Task: Copy nothing but the lines from the one containing "Task: Edit the" through the last line of the records, repeated exactly and without pictures.

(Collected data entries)
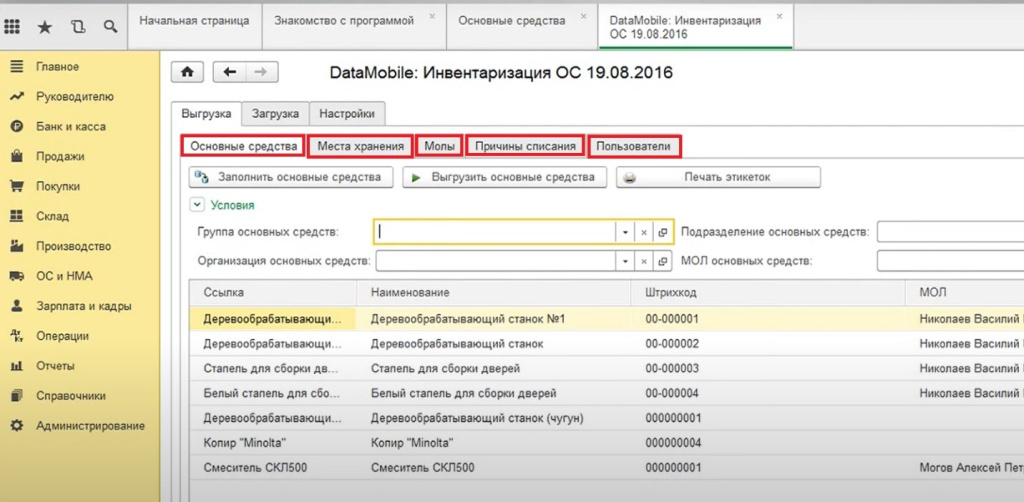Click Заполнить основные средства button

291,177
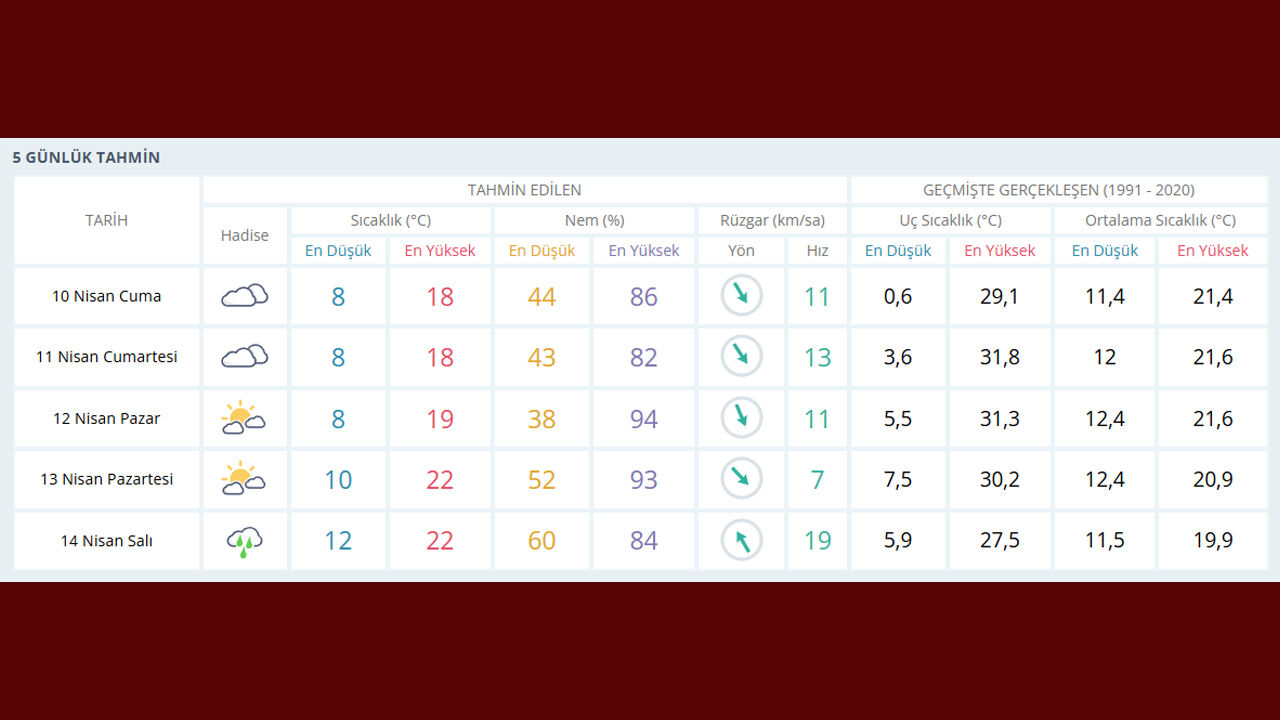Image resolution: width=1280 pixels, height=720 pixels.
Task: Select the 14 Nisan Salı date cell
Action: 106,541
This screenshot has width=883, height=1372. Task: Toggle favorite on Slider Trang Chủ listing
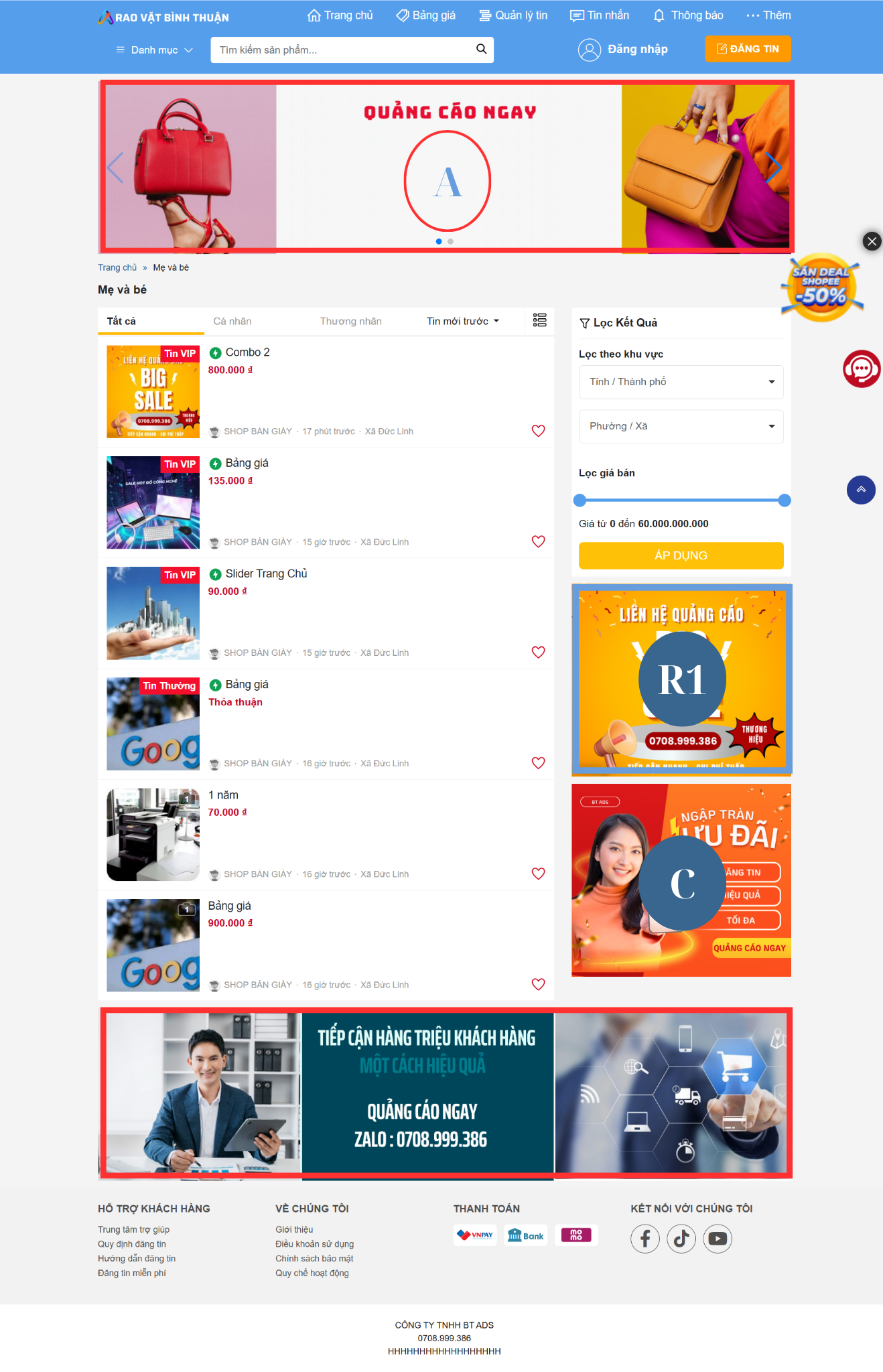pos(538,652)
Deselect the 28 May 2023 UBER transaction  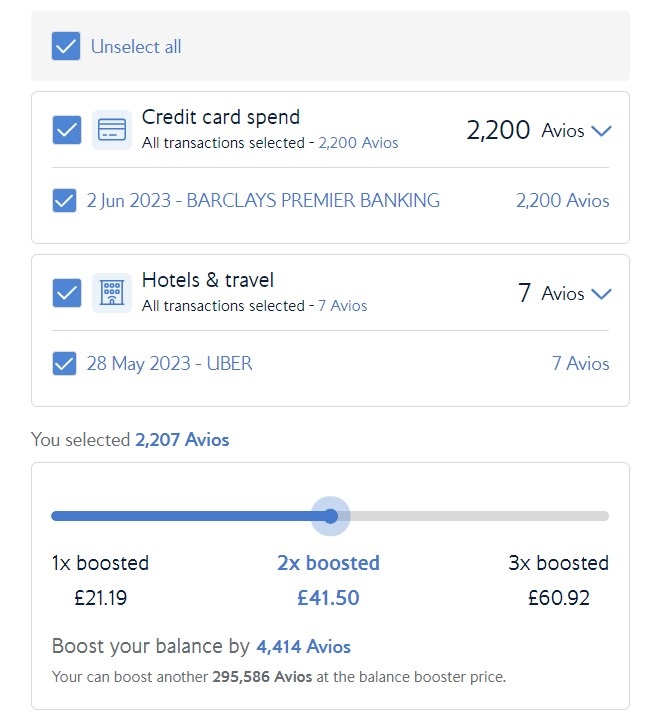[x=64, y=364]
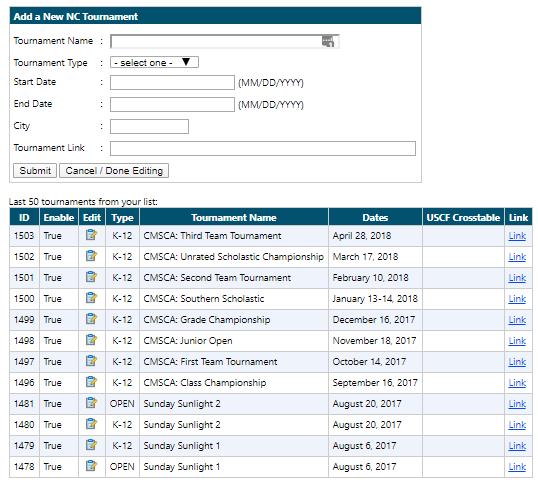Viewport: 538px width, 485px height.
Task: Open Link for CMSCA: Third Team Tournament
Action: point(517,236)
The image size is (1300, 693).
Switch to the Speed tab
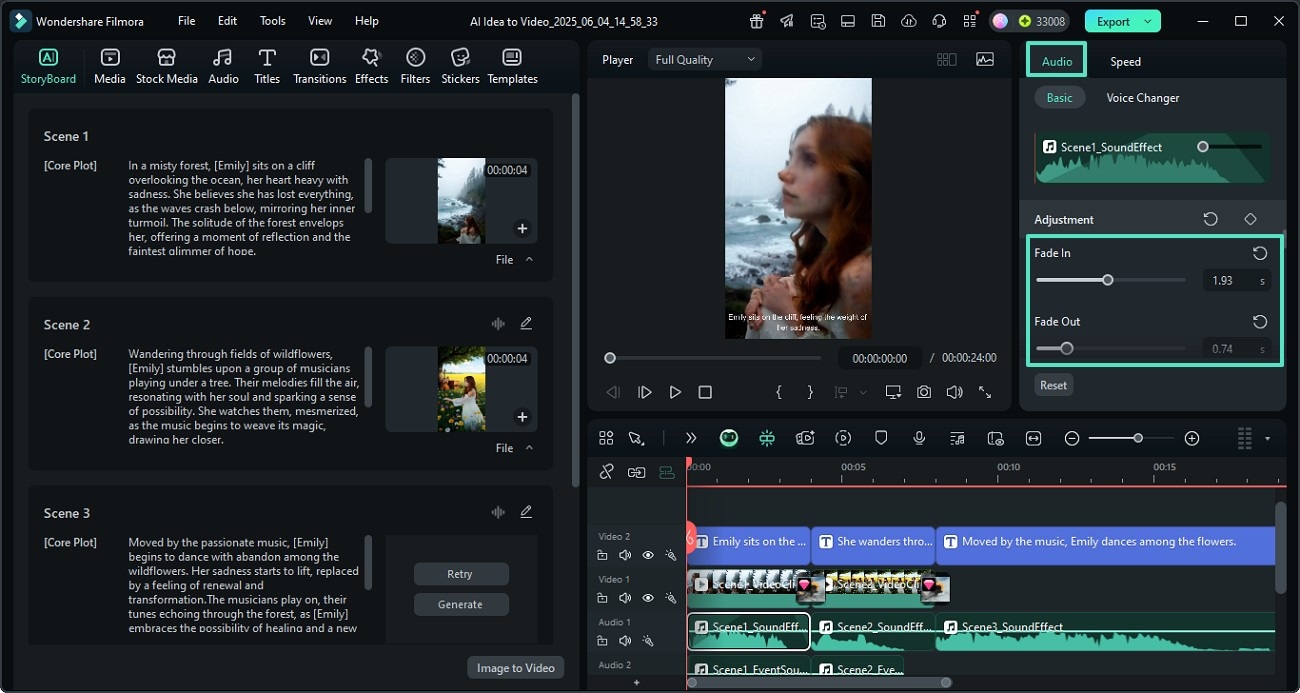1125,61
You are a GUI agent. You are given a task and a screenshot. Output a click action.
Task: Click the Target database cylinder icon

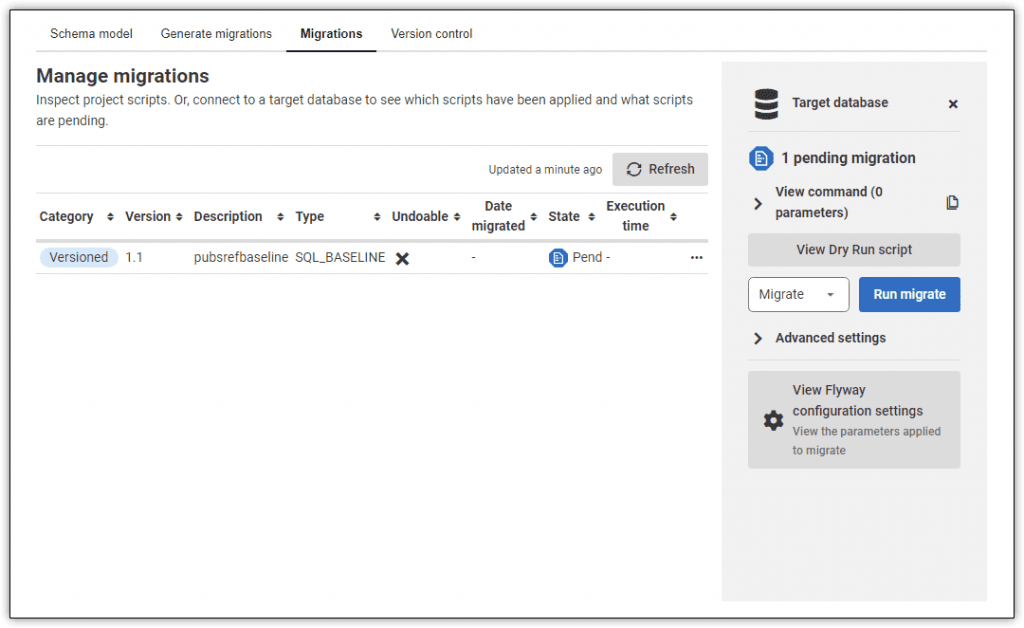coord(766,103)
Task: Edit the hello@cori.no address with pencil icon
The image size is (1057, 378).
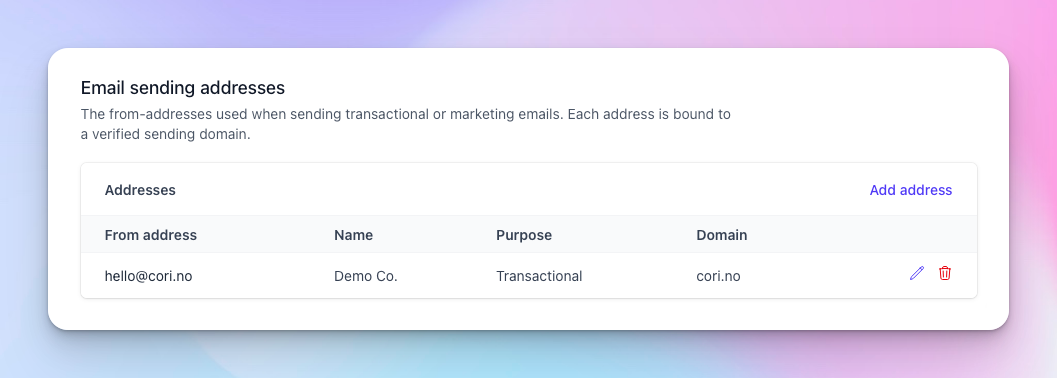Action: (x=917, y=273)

Response area:
Task: Edit the hello@cori.no address with pencil icon
The image size is (1057, 378).
Action: (x=917, y=273)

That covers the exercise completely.